Actions to take —
• A. Answer these from the text on hooks:
(i) What does exit 2 mean in a hook?
(ii) Do multiple hooks matching the same event run in parallel or sequentially?
(iii) Per the text, about what share of the time will Claude follow a rule written in CLAUDE.md?
• B. Echo the text on hooks between "Parallel Execution" and "the command runs.", inclusive.

Extract to read —

Hooks don't always run in your project directory. Use absolute paths, or cd in your script.

jq Isn't Universal

The PostToolUse hooks often use jq to parse JSON. Linux usually has it, macOS with Homebrew has it, but some CI environments don't. Check first.

Exit Code 2 vs 1

In hooks, exit 2 means "deny the operation." exit 1 means "the script errored." Don't mix them up.

Parallel Execution

Multiple hooks matching the same event run in parallel, not sequentially. One hook denying doesn't stop the others. The most restrictive result wins: deny > defer > ask > allow.

Hooks vs CLAUDE.md vs Skills

People ask: should I use a hook or write a rule in CLAUDE.md?

The difference is determinism. Writing "run prettier after every edit" in CLAUDE.md means Claude will probably do it. Maybe 90% of the time. Hooks are 100% — if the condition matches, the command runs.

(Dataset excerpts)
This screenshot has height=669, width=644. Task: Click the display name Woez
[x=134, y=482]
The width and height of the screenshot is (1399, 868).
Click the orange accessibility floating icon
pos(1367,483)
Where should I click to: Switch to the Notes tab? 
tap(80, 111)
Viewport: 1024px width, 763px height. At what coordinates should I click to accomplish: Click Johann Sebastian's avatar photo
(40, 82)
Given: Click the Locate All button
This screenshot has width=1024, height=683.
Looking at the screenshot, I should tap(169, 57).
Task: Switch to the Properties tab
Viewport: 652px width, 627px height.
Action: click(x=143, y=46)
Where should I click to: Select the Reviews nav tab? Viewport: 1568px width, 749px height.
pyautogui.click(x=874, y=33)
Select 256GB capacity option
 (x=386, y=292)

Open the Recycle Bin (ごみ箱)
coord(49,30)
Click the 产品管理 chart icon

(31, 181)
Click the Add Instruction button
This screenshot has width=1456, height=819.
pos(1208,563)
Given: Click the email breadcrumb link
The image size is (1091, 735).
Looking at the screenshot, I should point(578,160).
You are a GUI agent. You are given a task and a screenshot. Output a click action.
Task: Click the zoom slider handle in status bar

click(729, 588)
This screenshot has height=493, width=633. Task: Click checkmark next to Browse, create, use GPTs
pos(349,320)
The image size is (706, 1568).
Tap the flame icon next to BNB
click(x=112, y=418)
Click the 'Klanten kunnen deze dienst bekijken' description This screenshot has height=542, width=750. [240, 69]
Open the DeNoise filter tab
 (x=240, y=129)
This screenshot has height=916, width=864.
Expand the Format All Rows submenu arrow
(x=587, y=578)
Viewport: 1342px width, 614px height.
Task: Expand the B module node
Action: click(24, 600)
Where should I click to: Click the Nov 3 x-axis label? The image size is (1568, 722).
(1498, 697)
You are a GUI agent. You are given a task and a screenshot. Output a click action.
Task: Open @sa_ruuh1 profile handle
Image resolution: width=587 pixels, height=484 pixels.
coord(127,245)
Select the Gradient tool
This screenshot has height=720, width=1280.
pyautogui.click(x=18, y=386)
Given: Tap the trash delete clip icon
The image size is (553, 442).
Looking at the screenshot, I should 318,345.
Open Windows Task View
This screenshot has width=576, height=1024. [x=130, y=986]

Solutions below —
• A.
(i) Deny the operation.
(ii) In parallel.
(iii) Maybe 90% of the time.

• B.
Parallel Execution

Multiple hooks matching the same event run in parallel, not sequentially. One hook denying doesn't stop the others. The most restrictive result wins: deny > defer > ask > allow.

Hooks vs CLAUDE.md vs Skills

People ask: should I use a hook or write a rule in CLAUDE.md?

The difference is determinism. Writing "run prettier after every edit" in CLAUDE.md means Claude will probably do it. Maybe 90% of the time. Hooks are 100% — if the condition matches, the command runs.